COMPUTATIONAL TECHNIQUES TO EVALUATE AT ATOMIC LEVEL THE MECHANISM OF MOLECULAR BINDING
Tesi di Dottorato
Data di Pubblicazione:
2017
Citazione:
COMPUTATIONAL TECHNIQUES TO EVALUATE AT ATOMIC LEVEL THE MECHANISM OF MOLECULAR BINDING / C. Paissoni ; tutor: L. Belvisi ; co-tutor: G. Musco ; coordinatore del corso di dottorato: M. Pizzotti. DIPARTIMENTO DI CHIMICA, 2017 Mar 28. 29. ciclo, Anno Accademico 2016. [10.13130/c-paissoni_phd2017-03-28].
Abstract:
Integrins are an important class of transmembrane receptors that relay signals bidirectionally across the plasma membrane, regulating several cell functions and playing a key role in diverse pathological processes. Specifically, integrin subtype αIIbβ3 is involved in thrombosis and stroke, while subtypes αvβ3 and α5β1 play an important role in angiogenesis and tumor progression. They therefore emerged as attractive pharmacological targets. In the past decades several peptides and peptidomimetics targeting these proteins and based on the integrin recognition motif RGD (Arg-Gly-Asp) have been developed, whereby their affinity and selectivity for a specific integrin subtype have been fine-tuned by modulation of RGD flanking residues, by cyclization or by introduction of chemical modifications. Thus far, the design and development of RGD-based cyclopeptides have been mainly based on empirical approaches, requiring expensive and time-consuming synthesis campaigns. In this field, the employment of computational tools, that could be valuable to accelerate the drug design and optimization process, has been limited by the inherent difficulties to predict in silico the three-dimensional structure and the inhibitory activity of cyclopeptides. However, recent improvements in both computational resources and in docking and modeling techniques are expected to open new perspectives in the development of cyclopeptides as modulators of protein-protein interactions and, particularly, as integrin inhibitors.

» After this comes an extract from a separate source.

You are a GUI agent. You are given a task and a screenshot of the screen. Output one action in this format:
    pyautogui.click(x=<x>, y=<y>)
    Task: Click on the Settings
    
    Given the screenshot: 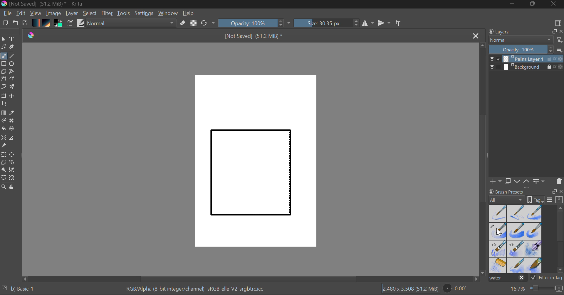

Within this PhD project, I have investigated the applicability of computational techniques in predicting and rationalizing how the environment of the recognition-motif in cyclopeptides (i.e. flanking residues and introduction of chemical modification) could influence their integrin affinity and selectivity. These features can regulate integrin affinity both by favoring direct interactions with the receptor and/or by modulating the three-dimensional conformation properties of the recognition motif. To take into account both these aspects, I have proposed and optimized a multi-stage computational protocol in which an exhaustive conformational sampling of the investigated cyclopeptides is followed by docking calculations and re-scoring techniques. Specifically: i) the exhaustive sampling could be achieved by using Metadynamics in its Bias Exchange variant (BE-META), an enhanced sampling technique which represents a valuable methodology for the acceleration of rare events, allowing to cross the high free energy barriers characteristic of cyclopeptides and providing reliable estimations of the populations of the accessible conformers. ii) The docking calculations, complemented with the re-scoring technique MM-GB/SA (Molecular Mechanics Generalized Born Surface Area) and the cluster analysis of the decoy poses, allow to evaluate the ability of each peptide to engage interactions with the receptors and to rank the docking poses according to their binding ability; iii) a joint analysis of the previous outcomes results in a reliable ranking of cyclopeptides based on their binding affinity and in the rationalization of their structure-activity relationship. This computational protocol has been exploited in two different applications, illustrated within the thesis.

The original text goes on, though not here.